Payment channel networks (PCNs) offer a promising solution to address the limited transaction throughput of deployed blockchains. However, several attacks have recently been proposed that stress the vulnerability of PCNs to timelock and censoring attacks. To address such attacks, we introduce Thunderdome, the first timelock-free PCN. Instead, Thunderdome leverages the design rationale of virtual channels to extend a timelock-free payment channel primitive, thereby enabling multi-hop transactions without timelocks. Previous works either utilize timelocks or do not accommodate transactions between parties that do not share a channel. At its core, Thunderdome relies on a committee of non-trusted watchtowers, known as wardens, who ensure that no honest party loses funds, even when offline, during the channel closure process.

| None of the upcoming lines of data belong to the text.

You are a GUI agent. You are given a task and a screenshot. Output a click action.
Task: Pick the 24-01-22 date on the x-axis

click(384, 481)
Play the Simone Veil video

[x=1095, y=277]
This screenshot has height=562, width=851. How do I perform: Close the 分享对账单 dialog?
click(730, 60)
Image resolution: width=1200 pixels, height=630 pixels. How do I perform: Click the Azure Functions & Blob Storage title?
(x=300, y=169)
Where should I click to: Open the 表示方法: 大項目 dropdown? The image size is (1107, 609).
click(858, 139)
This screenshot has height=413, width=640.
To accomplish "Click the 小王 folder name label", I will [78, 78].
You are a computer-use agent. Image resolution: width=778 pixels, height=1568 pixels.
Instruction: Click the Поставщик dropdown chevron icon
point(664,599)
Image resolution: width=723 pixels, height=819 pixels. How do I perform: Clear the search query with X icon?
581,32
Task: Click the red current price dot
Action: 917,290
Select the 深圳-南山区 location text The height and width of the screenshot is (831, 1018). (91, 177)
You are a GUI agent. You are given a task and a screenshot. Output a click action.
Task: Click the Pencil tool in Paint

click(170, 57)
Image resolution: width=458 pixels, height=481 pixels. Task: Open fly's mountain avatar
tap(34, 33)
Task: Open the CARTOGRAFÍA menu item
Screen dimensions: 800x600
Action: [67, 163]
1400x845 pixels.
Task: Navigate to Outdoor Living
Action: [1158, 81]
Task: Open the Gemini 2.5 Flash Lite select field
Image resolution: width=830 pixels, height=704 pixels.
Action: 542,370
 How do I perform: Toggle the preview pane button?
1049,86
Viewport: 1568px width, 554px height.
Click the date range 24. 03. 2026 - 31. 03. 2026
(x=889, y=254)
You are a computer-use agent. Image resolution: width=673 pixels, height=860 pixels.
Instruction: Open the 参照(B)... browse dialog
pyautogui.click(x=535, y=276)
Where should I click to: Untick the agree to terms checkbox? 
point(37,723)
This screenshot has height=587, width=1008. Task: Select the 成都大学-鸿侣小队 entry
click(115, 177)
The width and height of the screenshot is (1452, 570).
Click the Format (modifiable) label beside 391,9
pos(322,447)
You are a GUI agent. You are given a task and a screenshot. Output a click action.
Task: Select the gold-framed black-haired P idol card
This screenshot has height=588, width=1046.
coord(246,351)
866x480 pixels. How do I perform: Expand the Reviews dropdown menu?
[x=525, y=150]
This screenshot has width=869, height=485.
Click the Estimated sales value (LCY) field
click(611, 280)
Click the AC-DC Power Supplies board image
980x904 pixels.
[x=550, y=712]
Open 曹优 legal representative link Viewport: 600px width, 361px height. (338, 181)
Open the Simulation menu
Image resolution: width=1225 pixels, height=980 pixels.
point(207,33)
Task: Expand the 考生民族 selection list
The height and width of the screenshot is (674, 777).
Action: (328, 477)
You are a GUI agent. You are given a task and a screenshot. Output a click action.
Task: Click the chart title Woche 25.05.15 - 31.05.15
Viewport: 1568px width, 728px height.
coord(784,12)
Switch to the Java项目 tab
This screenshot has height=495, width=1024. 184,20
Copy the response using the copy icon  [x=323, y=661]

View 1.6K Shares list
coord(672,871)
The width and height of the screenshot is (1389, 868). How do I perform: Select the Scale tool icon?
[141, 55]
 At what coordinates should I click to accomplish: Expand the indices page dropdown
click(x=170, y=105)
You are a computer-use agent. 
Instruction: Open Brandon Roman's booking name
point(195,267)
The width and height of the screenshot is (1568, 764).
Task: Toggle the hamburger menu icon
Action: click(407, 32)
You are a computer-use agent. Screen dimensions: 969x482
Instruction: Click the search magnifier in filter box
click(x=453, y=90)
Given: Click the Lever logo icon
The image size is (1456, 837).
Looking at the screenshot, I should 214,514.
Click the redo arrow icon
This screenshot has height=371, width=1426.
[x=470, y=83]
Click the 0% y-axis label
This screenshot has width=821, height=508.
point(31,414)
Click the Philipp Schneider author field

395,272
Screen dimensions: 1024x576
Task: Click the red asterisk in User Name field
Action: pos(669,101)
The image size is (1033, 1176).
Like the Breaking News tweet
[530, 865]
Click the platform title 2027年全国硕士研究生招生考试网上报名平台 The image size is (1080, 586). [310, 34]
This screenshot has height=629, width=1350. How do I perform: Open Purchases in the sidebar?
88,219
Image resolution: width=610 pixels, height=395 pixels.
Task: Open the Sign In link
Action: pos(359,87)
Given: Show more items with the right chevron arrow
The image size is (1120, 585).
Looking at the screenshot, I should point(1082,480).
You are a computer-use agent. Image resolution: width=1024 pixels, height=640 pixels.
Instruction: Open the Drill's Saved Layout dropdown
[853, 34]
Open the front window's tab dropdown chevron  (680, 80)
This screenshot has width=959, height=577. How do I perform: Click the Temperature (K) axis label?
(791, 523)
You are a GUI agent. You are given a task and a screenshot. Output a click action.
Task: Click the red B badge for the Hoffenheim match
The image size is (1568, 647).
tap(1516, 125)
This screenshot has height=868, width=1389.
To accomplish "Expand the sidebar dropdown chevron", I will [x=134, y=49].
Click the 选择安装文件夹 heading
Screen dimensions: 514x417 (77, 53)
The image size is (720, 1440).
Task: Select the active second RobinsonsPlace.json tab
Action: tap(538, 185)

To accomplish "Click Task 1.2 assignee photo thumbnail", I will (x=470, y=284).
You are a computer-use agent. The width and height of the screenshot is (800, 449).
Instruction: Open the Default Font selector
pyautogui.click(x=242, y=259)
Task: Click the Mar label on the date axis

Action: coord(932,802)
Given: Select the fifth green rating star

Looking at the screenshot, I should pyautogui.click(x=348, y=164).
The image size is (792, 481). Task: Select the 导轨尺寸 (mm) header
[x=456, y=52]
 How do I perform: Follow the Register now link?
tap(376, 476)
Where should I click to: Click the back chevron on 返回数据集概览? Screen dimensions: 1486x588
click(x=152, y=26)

We introduce tailored incentive mechanisms to ensure that all participants follow the protocol's correct execution. Besides a traditional security proof that assumes an honest majority of the committee, we conduct a formal game-theoretic analysis to demonstrate the security of Thunderdome when all participants, including wardens, act rationally. We implement a proof of concept of Thunderdome on Ethereum to validate its feasibility and evaluate its costs. Our evaluation shows that deploying Thunderdome, including opening the underlying payment channel, costs approximately \$15 (0.0089 ETH), while the worst-case cost for closing a channel is about \$7 (0.004 ETH).